**Provided material:**
══════════════════════════════

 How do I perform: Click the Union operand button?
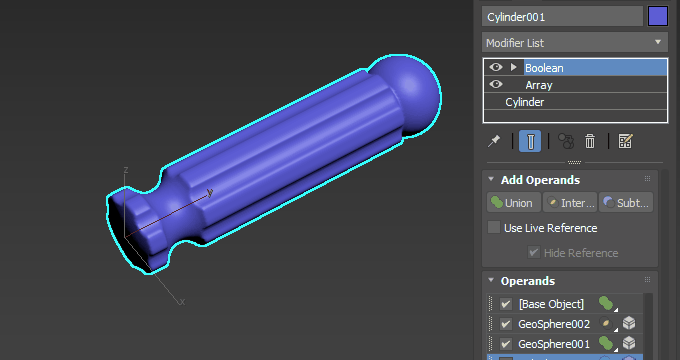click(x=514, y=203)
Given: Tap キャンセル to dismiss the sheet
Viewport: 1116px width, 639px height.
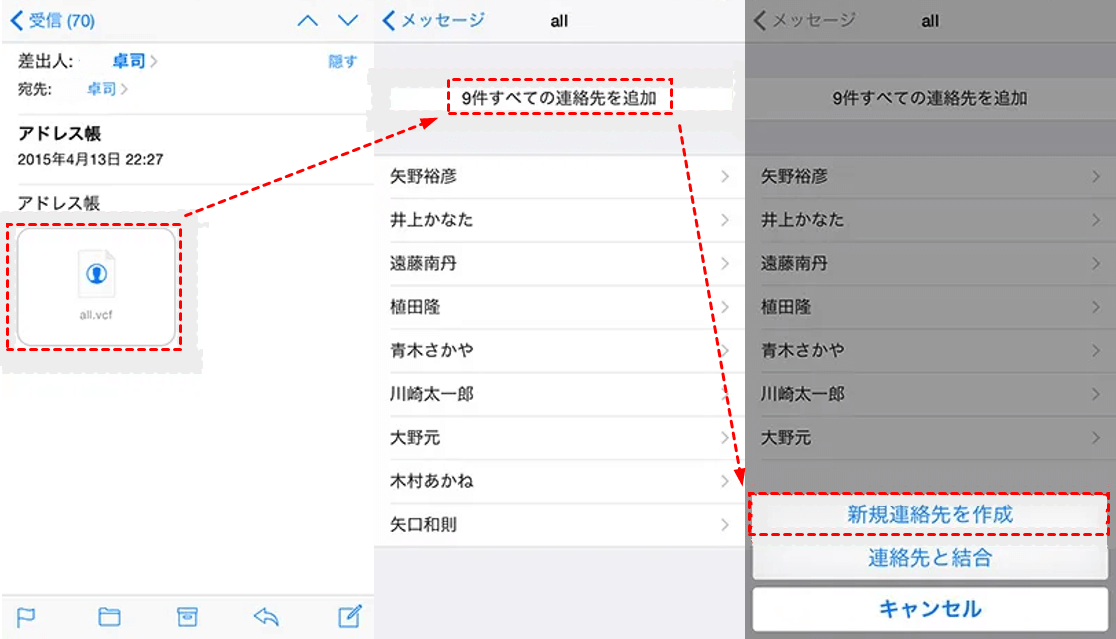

══════════════════════════════

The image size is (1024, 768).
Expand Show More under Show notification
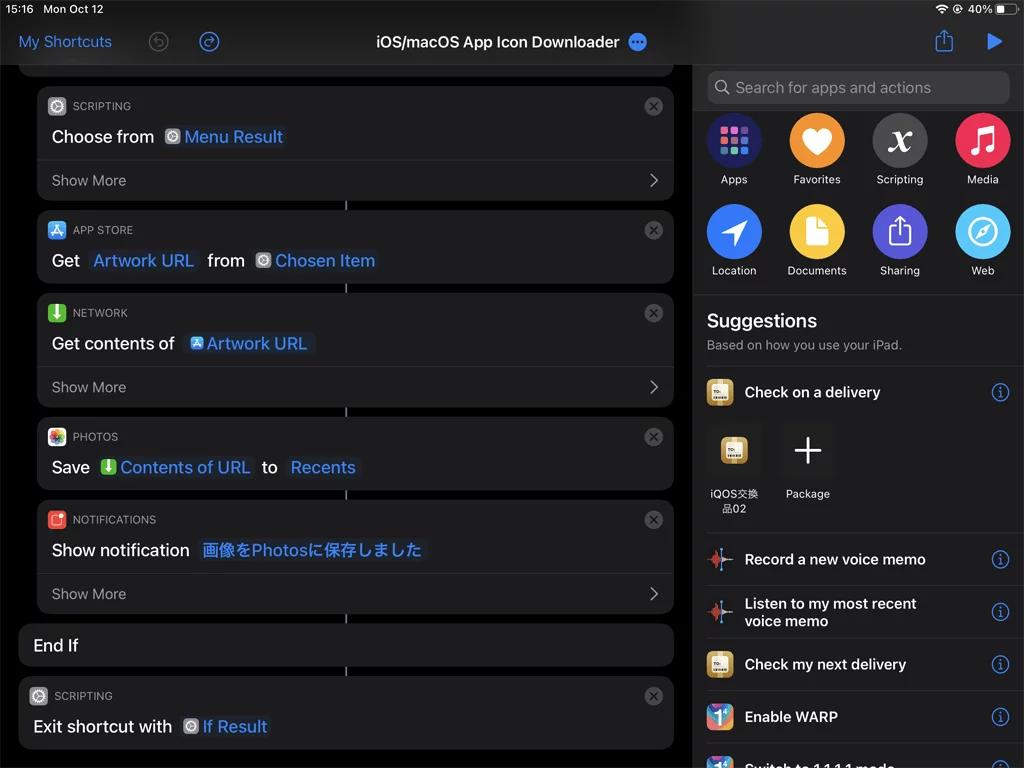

══════════════════════════════

**Assignment:**
In the data above, which lines lie between the line with "Given: Tap キャンセル to dismiss the sheet" and the line with "Viewport: 1116px width, 639px height.", inclusive? Print those lines exactly and nothing else.

**Finished task:**
Given: Tap キャンセル to dismiss the sheet
Viewport: 1116px width, 639px height.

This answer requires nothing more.